Problem description
Reproduce word for word the part of the incremental FNO training demo that begins at the words "Set up the incremental" and stops after "starting_modes = (2, 2)".

Document section
⟨
Training an FNO with incremental meta-learning

A demo of the Incremental FNO meta-learning algorithm on our small Darcy-Flow dataset.

import torch
import matplotlib.pyplot as plt
import sys
from neuralop.models import FNO
from neuralop.data.datasets import load_darcy_flow_small
from neuralop.utils import count_model_params
from neuralop.training import AdamW
from neuralop.training.incremental import IncrementalFNOTrainer
from neuralop.data.transforms.data_processors import IncrementalDataProcessor
from neuralop import LpLoss, H1Loss

Loading the Darcy flow dataset

train_loader, test_loaders, output_encoder = load_darcy_flow_small(
    n_train=100,
    batch_size=16,
    test_resolutions=[16, 32],
    n_tests=[100, 50],
    test_batch_sizes=[32, 32],
)
Loading test db for resolution 16 with 100 samples
Loading test db for resolution 32 with 50 samples

Choose device

device = torch.device("cuda" if torch.cuda.is_available() else "cpu")

Set up the incremental FNO model We start with 2 modes in each dimension We choose to update the modes by the incremental gradient explained algorithm

incremental = True
if incremental:
    starting_modes = (2, 2)
else:
    starting_modes = (16, 16)

set up model

model = FNO(
    max_n_modes=(16, 16),
    n_modes=starting_modes,
    hidden_channels=32,
    in_channels=1,
    out_channels=1,
)
model = model.to(device)
n_params = count_model_params(model)

Set up the optimizer and scheduler

optimizer = AdamW(model.parameters(), lr=8e-3, weight_decay=1e-4)
scheduler = torch.optim.lr_scheduler.CosineAnnealingLR(optimizer, T_max=30)
⟩
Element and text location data
⟨
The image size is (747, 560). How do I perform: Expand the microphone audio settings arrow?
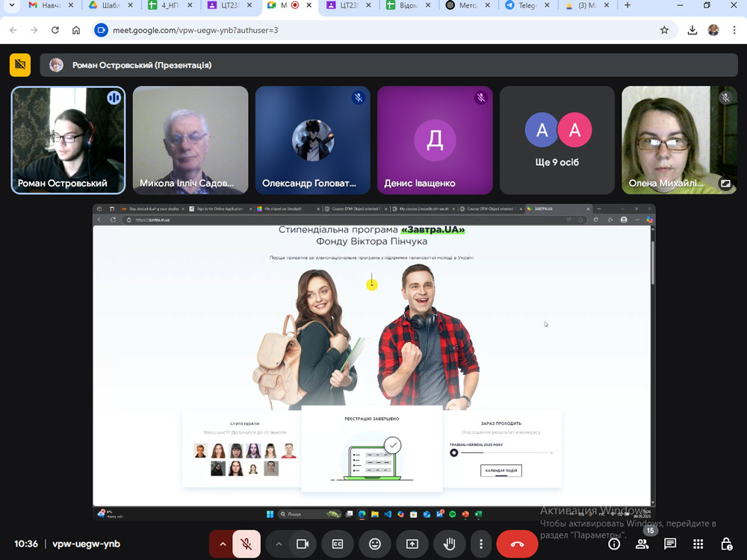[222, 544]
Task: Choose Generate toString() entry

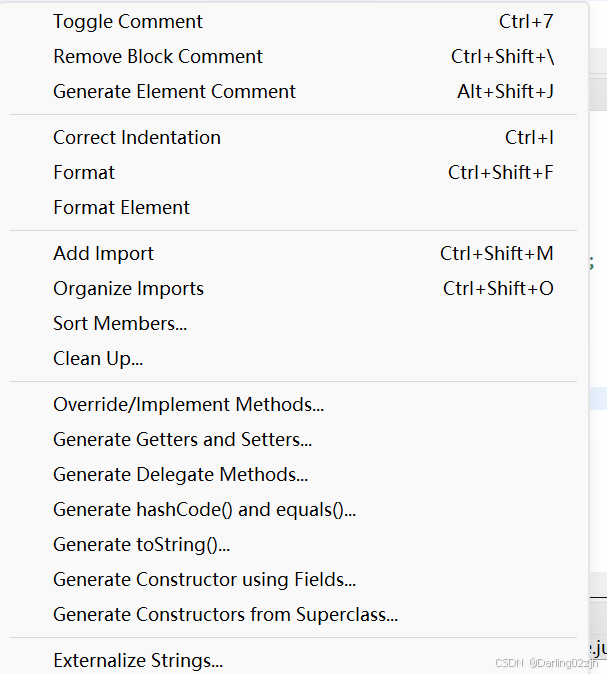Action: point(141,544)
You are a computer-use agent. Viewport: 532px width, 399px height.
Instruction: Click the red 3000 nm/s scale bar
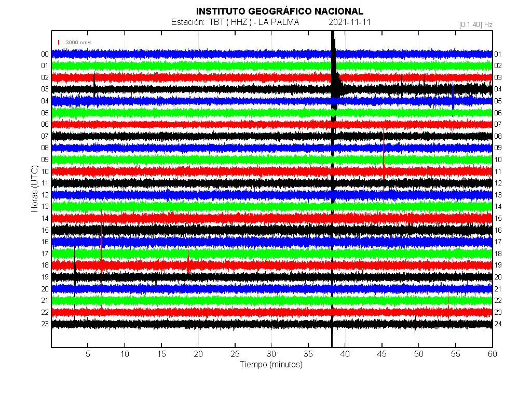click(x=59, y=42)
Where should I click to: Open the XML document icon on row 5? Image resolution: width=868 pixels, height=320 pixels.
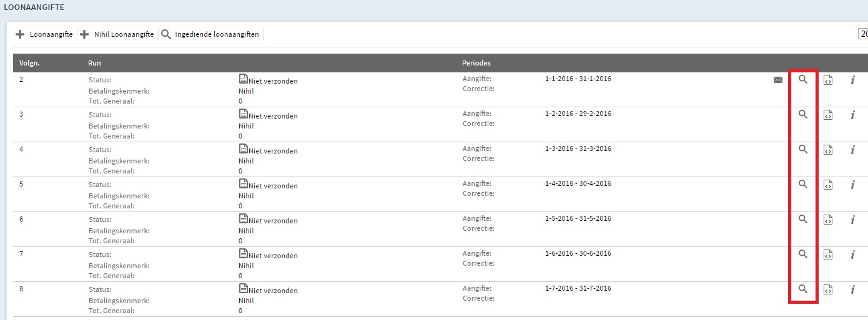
⟩
Completed exercise
Set up the incremental FNO model We start with 2 modes in each dimension We choose to update the modes by the incremental gradient explained algorithm

incremental = True
if incremental:
    starting_modes = (2, 2)